→ **ACTION ITEM**
Would you restate the entries below word for word, starting at the first line and ending with the one that has "Planifier son séjour (434, 22)"?

-------- DATA IN THIS EXERCISE --------

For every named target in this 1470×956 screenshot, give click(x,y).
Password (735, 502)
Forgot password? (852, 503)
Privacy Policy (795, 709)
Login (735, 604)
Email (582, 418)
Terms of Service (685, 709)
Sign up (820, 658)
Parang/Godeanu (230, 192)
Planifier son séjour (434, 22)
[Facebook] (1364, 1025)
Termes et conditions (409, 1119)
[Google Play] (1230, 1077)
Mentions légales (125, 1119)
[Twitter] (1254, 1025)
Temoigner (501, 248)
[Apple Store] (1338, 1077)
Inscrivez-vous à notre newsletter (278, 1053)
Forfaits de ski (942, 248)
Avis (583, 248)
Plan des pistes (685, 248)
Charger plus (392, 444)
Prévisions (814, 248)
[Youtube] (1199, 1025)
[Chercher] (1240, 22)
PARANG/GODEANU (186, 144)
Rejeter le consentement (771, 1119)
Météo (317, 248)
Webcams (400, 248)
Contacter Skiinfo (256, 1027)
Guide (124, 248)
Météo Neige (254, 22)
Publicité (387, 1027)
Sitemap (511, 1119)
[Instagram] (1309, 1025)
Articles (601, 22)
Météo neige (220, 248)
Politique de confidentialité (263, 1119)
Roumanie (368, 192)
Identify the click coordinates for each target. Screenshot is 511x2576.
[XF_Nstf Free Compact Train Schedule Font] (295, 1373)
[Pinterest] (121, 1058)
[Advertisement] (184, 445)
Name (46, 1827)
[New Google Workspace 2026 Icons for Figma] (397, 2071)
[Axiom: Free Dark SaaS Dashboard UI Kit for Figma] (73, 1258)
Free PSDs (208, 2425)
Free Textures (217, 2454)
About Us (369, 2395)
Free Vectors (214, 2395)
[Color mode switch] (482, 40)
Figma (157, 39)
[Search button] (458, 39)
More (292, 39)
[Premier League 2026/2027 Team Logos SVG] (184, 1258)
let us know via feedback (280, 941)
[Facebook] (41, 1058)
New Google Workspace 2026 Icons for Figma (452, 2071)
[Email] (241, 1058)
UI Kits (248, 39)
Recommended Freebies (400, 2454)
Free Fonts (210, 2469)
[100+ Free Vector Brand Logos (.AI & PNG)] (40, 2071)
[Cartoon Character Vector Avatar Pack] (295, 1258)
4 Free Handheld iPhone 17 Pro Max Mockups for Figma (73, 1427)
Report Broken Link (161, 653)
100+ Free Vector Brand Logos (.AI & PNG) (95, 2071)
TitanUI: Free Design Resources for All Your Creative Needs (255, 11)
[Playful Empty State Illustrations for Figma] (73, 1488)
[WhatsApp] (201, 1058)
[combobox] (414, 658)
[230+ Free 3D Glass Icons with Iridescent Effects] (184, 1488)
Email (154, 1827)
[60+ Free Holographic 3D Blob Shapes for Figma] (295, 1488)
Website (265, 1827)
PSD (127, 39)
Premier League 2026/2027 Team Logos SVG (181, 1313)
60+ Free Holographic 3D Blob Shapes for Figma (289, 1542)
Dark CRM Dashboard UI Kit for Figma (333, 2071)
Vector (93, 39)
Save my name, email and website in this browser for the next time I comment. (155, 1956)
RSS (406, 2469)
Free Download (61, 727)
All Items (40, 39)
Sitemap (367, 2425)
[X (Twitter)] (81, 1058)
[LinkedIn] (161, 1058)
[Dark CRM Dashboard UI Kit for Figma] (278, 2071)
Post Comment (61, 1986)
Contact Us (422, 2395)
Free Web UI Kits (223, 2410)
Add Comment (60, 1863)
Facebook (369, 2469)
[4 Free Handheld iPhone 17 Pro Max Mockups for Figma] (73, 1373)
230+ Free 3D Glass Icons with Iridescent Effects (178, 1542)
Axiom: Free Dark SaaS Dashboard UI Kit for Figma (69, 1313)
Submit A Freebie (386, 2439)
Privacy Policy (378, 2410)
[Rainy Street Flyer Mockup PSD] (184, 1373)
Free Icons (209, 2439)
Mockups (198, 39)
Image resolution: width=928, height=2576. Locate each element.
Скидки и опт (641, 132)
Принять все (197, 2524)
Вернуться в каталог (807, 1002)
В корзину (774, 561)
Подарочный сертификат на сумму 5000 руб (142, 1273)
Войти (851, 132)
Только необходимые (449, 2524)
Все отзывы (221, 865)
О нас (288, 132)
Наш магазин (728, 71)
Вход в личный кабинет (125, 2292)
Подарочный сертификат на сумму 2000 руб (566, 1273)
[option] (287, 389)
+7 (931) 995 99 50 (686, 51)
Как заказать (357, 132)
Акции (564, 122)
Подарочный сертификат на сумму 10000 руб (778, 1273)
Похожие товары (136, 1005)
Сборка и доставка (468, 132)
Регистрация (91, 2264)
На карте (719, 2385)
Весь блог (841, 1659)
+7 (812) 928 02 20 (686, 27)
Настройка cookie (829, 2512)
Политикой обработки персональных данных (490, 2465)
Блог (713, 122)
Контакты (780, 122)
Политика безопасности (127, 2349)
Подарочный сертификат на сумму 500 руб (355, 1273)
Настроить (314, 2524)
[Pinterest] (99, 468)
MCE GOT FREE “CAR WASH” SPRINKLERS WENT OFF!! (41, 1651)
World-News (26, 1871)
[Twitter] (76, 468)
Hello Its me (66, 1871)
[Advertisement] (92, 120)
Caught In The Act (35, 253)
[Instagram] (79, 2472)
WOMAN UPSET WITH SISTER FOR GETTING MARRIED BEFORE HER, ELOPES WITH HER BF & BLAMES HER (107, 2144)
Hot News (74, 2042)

--------

→ **PROBLEM SOLUTION**
For every named target in this 1470×956 screenshot, give click(x,y).
Password (735, 502)
Forgot password? (852, 503)
Privacy Policy (795, 709)
Login (735, 604)
Email (582, 418)
Terms of Service (685, 709)
Sign up (820, 658)
Parang/Godeanu (230, 192)
Planifier son séjour (434, 22)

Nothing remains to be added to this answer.